Dat de variatie van de vijftien nummers ongekend groot is, is iets dat je op je klompen kan aanvoelen. We hebben het hier immers over een ervaren rot. Het afwisselen doet zich voor in allerlei lagen en is dus veel meer dan zomaar een potje diversiteit. De verscheidenheid van “Paris” komt naar voren in zowel de stijl van de muziek als de keuze voor de zangers die de klus mogen klaren, waarbij het opvalt dat de eerste helft van het album beduidend meer schommelt dan de tweede. Het album laat zich dan ook duidelijk in tweeën splitsen.
Hoewel deze indeling nergens daadwerkelijk gehanteerd wordt, gebruik ik hem toch. Hier is fase één. Na het walsende accordeonintro van La Ville Des Amoureux dat je meteen in hartje Parijs doet wanen, is het Damian Wilson die je met het dampende hardrocknummer Rock ‘N Roll rechtop in je stoel weet te krijgen. De altijd vol passie zingende Wilson is ook te horen in het funky Dancer, een toegankelijk nummer. In The Flame waarin de heldere basgitaar van Gee trouwens lekkerder dan lekker klinkt, is het qua zang de beurt aan de broer van Wilson en horen we dus de wat wankele stem van Paul. Dat de muziek van Gee een dergelijke emo-stem goed kan hebben is al te horen op “Heart Of David” uit ’93, het debuut. Op naar de volgende zanger. In A Divided Heart mag Steve Thorne zijn stembanden laten klinken en de wetenschap dat hij op het leeuwendeel van “Paris” de leadvocalen doet, kan niet anders dan met een portie innerlijk gejuich ontvangen worden. A Divided Heart is een geweldige voorbode, een gedragen nummer met lekker pianospel en mooie gitaartokkels,maar bovenal is daar die bronstige, Phil Collins-getinte stem van Thorne. Deze fase sluit af met het instrumentale Renaissance en is dit Anathema-achtig of is dit Anathema-achtig? Het is in elk geval een grote verrassing en daar heeft “Paris” absoluut baat bij.
Vijf van de zeven nummers in de tweede fase zijn ballades en dat is een gemiddelde waar menig collega-artiest zich niet aan zal wagen. Gee weet dat hij zich geen buil zal vallen met een zanger als Steve Thorne in huis.

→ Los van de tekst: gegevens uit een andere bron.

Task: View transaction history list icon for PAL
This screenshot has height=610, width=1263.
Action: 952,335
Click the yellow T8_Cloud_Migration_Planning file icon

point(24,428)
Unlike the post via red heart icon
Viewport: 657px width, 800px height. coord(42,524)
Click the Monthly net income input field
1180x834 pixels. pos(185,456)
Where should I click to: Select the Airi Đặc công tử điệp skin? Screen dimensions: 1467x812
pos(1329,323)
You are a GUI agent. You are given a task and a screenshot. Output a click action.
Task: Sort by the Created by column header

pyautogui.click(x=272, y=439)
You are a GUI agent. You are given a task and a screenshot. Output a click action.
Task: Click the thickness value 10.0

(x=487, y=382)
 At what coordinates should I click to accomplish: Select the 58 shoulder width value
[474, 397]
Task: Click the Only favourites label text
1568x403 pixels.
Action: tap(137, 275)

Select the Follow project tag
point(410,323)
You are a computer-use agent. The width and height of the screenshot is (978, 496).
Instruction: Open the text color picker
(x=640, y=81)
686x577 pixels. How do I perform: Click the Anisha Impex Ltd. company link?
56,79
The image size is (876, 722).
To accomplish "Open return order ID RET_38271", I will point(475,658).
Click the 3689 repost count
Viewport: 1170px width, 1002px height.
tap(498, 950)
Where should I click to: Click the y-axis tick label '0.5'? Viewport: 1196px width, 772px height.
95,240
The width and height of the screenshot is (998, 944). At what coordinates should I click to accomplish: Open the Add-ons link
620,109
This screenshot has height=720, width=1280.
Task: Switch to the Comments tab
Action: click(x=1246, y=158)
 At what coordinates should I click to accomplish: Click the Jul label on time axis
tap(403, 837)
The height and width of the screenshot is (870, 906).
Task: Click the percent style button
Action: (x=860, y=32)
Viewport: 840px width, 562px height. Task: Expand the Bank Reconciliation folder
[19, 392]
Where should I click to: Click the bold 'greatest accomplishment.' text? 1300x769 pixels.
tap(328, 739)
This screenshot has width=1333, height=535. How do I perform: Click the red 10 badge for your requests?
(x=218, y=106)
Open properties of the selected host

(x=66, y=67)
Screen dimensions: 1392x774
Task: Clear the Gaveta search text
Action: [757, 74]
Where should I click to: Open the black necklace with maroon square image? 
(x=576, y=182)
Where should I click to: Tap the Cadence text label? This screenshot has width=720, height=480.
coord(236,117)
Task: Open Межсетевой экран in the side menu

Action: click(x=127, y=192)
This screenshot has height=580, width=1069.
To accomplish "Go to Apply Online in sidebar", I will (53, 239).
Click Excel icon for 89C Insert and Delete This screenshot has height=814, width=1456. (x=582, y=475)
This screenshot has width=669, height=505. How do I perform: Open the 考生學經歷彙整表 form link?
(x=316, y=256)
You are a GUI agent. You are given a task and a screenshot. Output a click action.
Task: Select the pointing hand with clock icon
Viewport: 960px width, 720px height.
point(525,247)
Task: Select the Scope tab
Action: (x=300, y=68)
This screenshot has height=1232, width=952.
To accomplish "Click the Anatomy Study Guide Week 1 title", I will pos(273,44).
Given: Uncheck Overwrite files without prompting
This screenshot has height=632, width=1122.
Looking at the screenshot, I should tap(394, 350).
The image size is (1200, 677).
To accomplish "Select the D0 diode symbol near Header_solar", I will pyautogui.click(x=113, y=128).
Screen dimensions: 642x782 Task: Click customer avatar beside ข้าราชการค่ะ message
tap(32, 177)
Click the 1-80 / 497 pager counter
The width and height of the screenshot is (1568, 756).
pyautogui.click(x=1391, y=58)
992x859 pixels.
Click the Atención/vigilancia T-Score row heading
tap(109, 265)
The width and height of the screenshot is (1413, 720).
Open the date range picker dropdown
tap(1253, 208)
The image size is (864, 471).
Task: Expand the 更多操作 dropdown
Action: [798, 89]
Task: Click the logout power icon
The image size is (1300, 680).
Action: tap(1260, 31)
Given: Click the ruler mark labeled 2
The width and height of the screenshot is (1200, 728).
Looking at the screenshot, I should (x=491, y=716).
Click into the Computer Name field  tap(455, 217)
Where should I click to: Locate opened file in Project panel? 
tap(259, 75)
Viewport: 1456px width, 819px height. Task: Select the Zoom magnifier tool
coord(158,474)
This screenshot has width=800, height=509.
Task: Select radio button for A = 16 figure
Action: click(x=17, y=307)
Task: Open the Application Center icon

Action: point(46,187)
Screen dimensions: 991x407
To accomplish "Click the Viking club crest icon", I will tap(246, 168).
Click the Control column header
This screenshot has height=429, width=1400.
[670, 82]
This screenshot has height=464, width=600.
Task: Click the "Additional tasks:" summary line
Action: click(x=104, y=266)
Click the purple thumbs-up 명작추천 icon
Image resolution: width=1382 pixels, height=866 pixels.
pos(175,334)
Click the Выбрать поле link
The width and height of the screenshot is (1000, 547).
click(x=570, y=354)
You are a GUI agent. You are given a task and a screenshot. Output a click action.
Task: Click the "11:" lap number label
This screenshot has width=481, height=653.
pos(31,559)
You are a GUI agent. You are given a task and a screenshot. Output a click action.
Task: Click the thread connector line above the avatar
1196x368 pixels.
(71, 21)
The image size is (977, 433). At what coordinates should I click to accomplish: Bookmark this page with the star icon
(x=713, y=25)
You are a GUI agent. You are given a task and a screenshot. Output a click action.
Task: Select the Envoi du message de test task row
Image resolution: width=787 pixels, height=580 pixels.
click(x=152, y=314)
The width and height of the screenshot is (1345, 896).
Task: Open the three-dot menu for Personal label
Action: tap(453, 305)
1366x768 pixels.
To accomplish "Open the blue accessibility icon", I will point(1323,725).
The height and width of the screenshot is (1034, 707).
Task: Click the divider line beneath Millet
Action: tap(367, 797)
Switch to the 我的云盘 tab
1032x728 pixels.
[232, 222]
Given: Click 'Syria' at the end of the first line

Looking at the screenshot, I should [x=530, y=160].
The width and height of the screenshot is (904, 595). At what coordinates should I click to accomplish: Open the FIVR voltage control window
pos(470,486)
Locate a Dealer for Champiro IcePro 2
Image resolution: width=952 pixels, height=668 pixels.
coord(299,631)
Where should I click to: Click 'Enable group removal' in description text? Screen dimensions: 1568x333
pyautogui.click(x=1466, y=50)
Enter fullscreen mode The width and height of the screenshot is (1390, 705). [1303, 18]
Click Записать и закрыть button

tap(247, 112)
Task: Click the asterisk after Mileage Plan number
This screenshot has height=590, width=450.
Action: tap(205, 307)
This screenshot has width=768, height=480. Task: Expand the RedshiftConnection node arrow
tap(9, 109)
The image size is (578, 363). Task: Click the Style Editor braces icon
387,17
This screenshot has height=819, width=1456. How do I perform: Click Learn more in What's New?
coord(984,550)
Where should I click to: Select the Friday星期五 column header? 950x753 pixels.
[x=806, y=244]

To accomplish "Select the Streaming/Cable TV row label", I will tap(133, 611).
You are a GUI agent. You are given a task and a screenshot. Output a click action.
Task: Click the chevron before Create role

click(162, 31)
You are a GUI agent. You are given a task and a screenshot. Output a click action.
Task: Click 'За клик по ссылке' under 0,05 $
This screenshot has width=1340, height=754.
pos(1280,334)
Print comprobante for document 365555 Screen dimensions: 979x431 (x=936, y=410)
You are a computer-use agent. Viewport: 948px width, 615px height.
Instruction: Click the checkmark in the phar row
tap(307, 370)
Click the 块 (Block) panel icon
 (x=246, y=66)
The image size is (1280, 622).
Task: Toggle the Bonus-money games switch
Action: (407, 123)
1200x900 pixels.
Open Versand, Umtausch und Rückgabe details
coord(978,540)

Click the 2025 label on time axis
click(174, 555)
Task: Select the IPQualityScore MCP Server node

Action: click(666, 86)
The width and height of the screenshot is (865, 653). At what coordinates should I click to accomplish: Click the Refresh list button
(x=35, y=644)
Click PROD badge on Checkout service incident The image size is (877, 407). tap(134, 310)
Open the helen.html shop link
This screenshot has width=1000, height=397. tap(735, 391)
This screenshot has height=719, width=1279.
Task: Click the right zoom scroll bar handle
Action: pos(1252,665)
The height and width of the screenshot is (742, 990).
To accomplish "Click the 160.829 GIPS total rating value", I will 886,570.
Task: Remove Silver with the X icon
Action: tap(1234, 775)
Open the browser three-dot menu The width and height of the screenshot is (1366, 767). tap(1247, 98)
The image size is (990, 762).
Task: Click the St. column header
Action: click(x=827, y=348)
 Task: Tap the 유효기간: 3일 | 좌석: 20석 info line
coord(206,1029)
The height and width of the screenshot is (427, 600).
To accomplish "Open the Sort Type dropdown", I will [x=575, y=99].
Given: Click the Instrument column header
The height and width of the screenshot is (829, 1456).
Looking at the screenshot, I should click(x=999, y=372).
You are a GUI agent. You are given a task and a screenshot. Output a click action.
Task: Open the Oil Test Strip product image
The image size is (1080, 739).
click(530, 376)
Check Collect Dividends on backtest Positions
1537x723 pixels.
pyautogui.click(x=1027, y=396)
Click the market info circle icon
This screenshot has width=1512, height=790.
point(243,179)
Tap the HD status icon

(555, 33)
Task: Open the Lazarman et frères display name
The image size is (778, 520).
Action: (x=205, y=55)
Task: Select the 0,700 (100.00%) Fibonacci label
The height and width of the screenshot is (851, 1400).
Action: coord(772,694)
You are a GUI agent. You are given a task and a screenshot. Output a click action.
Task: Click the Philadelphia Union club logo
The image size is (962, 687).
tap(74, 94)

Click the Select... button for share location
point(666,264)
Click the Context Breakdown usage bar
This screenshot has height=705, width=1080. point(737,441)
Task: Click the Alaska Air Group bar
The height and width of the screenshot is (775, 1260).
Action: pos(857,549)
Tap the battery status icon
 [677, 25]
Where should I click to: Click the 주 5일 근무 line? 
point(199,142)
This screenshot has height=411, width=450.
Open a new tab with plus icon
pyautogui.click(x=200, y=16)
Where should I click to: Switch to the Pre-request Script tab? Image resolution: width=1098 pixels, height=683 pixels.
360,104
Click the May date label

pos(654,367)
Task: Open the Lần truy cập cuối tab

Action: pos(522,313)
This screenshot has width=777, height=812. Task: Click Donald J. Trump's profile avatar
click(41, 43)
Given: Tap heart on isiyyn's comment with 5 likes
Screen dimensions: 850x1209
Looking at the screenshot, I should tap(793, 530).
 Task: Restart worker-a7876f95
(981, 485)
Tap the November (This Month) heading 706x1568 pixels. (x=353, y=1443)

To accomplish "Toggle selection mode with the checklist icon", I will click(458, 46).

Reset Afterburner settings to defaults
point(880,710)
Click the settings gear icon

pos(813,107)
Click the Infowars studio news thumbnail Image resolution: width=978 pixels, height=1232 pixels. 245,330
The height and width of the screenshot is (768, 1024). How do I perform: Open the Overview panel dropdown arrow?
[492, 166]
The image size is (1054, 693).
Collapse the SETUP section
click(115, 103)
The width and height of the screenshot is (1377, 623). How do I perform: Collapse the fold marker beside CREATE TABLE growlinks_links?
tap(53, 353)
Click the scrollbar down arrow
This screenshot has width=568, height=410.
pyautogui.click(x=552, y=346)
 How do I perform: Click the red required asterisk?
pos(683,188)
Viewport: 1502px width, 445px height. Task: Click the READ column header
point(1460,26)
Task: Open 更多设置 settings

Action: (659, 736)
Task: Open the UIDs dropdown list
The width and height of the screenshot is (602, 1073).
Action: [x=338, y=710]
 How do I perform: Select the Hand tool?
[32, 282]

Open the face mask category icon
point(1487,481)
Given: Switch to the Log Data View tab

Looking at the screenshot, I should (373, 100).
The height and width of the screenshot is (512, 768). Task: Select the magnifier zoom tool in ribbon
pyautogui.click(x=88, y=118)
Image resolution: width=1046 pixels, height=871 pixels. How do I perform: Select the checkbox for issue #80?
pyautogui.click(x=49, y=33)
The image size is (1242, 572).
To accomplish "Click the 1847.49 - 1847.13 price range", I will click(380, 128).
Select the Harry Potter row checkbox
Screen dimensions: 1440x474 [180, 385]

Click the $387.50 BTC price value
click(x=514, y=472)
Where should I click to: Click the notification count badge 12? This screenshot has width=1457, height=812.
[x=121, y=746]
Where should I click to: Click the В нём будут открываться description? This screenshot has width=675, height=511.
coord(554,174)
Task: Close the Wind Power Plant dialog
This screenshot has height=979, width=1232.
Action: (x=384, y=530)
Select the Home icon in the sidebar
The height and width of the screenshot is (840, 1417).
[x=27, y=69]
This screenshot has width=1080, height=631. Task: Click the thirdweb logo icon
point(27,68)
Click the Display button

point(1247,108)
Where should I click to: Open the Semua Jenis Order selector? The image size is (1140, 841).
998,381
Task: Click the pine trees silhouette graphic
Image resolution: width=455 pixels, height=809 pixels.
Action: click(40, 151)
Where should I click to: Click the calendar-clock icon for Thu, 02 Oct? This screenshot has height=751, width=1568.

Er komen prachtige nummers voorbij als Summer Love, Romance en het titelnummer Paris, terwijl in When Heaven Touches Earth en het opzwepende Soul Cry zelfs die gedragen sfeer hangt. “Paris” sluit af met het zalvende Take Me Home dat het gevoel oproept, ik wil nog niet naar huis.
Ik heb geen spoedcursus “Paris”-liken gevolgd, dat ging vanzelf. De muziek logenstraft het idee dat de cd door de geschiedenis achterhaalt zou zijn.” Paris” is een album met eeuwigheidswaarde en ik hoop dan ook dat de kleinkinderen van mijn kleinkinderen hem nog met plezier zullen draaien, ongeacht het medium.